Namun, Wahyu menuturkan, pemerintah kolonial Belanda saat itu tidak menyambut baik hal tersebut sebab akan melakukan ekspansi lahan perkebunan. “Itu ditandai, sejak tahun 1800an perkebunan mulai dikembangkan, dan sejak 1911 itu mulai masuk perkebunan swasta” terangnya.

Lalu menurut Vina, sejak menerima akta tersebut, warga mendapatkan perlakuan represif. “Banyak oknum yang menghalangi ingin merebut tanah itu. Bahkan bupati saat itu mendapatkan perlakuan yang tidak mengenakkan,” jelasnya.

Pada momen tragedi di tahun 1965, lanjutnya, warga Pakel turut diusir. “Tiba-tiba tempat yang dulu dikelola dan dikuasai itu menjadi wilayah Perhutani dan menjadi wilayah yang kini diklaim menjadi PT Bumi Sari,” paparnya.

Dari catatan yang didapat, pada 13 Desember 1985 PT Bumi Sari mendapatkan Hak Guna Usaha (HGU) yang diterbitkan oleh Kementerian Dalam Negeri (Kemendagri) bernomor SK.35/HGU/DA/85. Di keterangannya, PT Bumi Sari memiliki HGU seluas 1189,81 hektare yang mencakupi wilayah Kluncing dan Songgon.

Setelahnya, Wahyu menceritakan bahwa warga Pakel sempat bersurat kepada Presiden Soeharto dan Kepala BPN pada masanya untuk memperjuangkan tanah tersebut. “Sampai periode 2000-an. Di tahun itu mereka juga melakukan reclaiming tidak hanya di wilayah perkebunan, tapi juga di wilayah perhutani saat itu sampai muncul tragedi berdarah. Di tahun 2000-an itu mereka direpresi,” kisahnya.

Upaya represif tersebut dibenarkan adanya oleh Vina. “Kalau penangkapan nyaris banyak orang yang ditahan,” terangnya. Hal tersebut, terang Vina, bukan hanya akibat penguasaan kembali tanah yang dikuasai oleh PT Bumi Sari, tetapi juga Perhutani.

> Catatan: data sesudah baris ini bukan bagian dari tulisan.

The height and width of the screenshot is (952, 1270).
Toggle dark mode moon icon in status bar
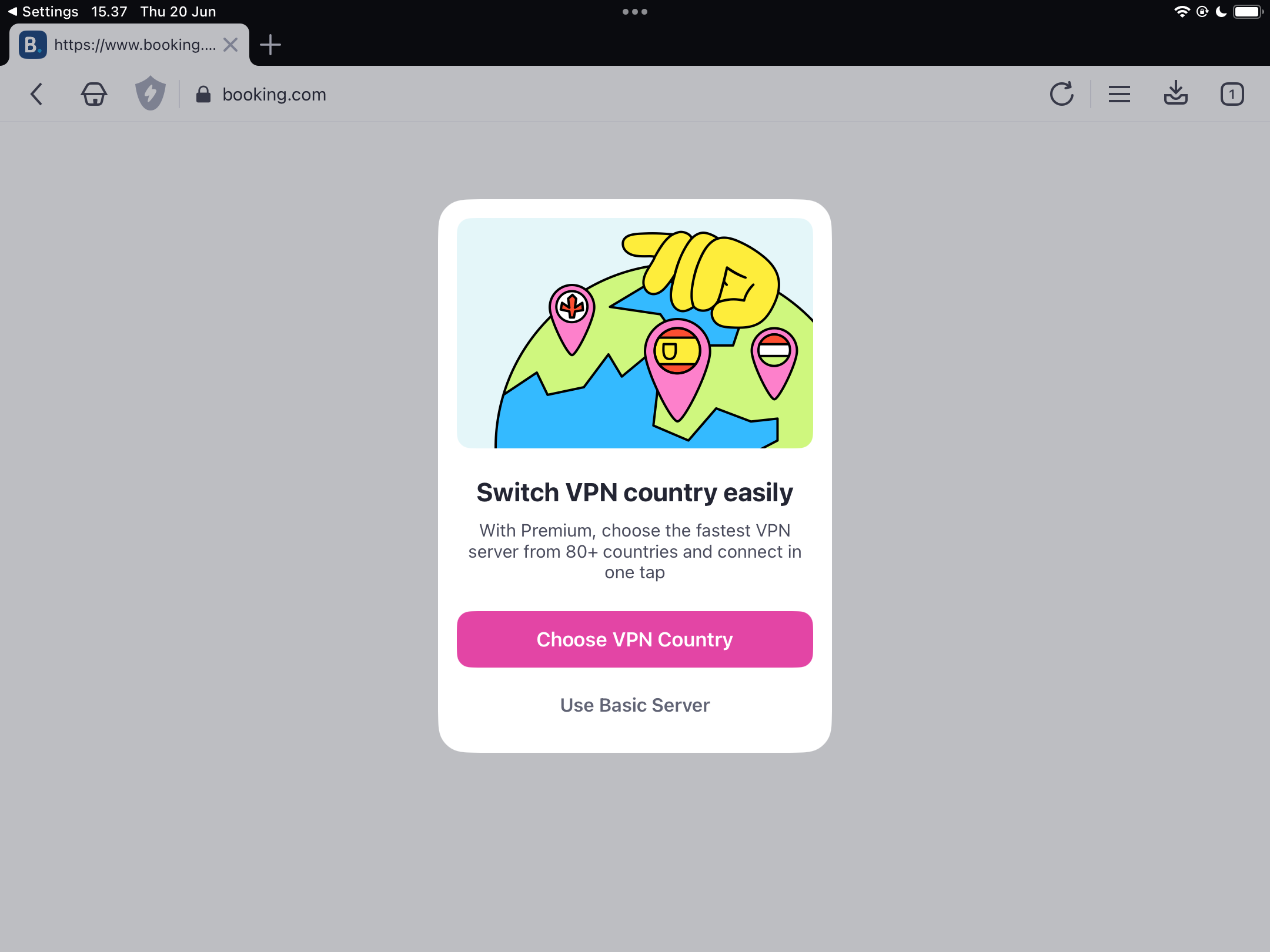1216,10
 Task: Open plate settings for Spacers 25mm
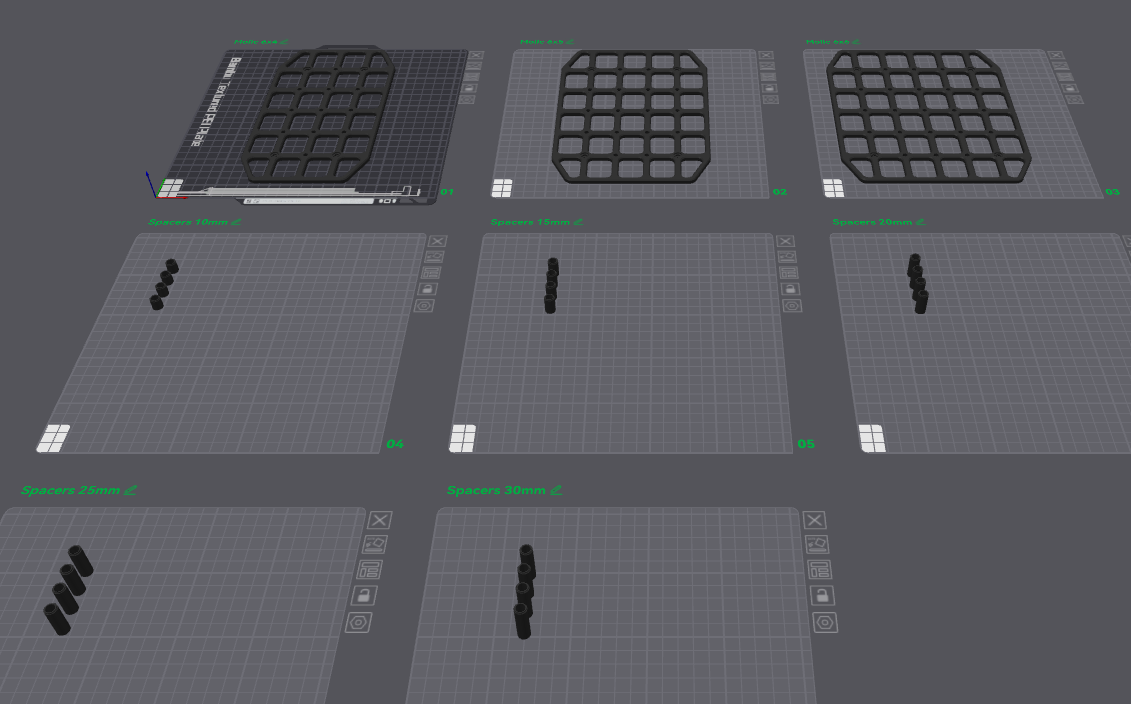(359, 623)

“Sampai ada peristiwa Kampung Janda dan sebagainya itu, akhirnya di tahun 2018 mulailah warga me-reclaiming yang PT Bumi Sari itu. Tapi nyatanya? Ya bisa dilihat sendiri, penangkapan dan bentuk-bentuk kriminalisasi itu ada,” terangnya.

Bentuk represi yang Vina saksikan ialah seperti kekerasan fisik yang dialami warga. “Jadi yang langsung saya rasakan saat aparat datang di tengah-tengah lahan yang dikelola warga, tiba-tiba ditanya oleh warga dan langsung gitu lah. Ada yang kepalanya bocor dan lain-lain di tahun 2022,” katanya.

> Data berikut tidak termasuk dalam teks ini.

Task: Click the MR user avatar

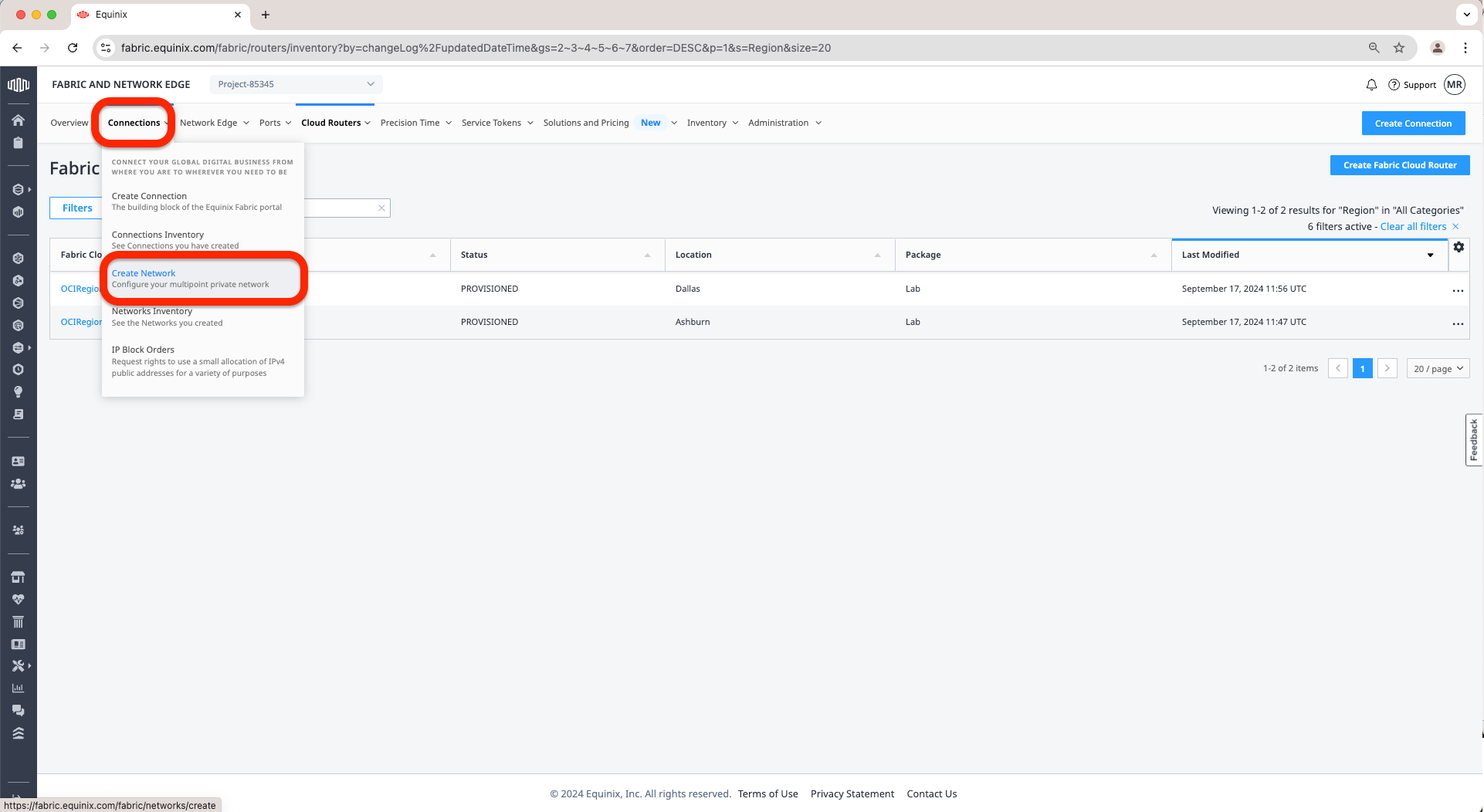Action: [1455, 85]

Tindakan yang tidak memihak kepada warga Pakel, lanjutnya, membuat Vina merasa terpicu keberaniannya. Ia tak hilang asa. “Jadi keberanianku itu bukan hanya berpatokan kepada sebuah kebenaran, tapi juga ketakutan karena memang secara tidak langsung saya menilai hukum di negeri ini bisa dibeli,” ungkapnya.

Ia merasa kecewa akan tindakan yang selama ini dirasakan oleh warga Pakel. “Kita ini tidak minta, kita di sini mau memperjuangkan dan mengambil hak kita itu dipersulit. Apalagi mau minta, kan,” ujarnya.

***

CATATAN: Buku dan catatan warga Pakel, serta pernik lain yang dijual di pintu masuk.

TEGAR DI TENGAH TRAUMA

Tindakan represif berkepanjangan itu menorehkan memori kuat bagi warga Pakel. Meski Vina tidak begitu merasakan tekanan mental yang begitu kuat, tetapi ia menjelaskan bahwa terdapat satu orang yang ia kenal betul mengalami trauma mendalam.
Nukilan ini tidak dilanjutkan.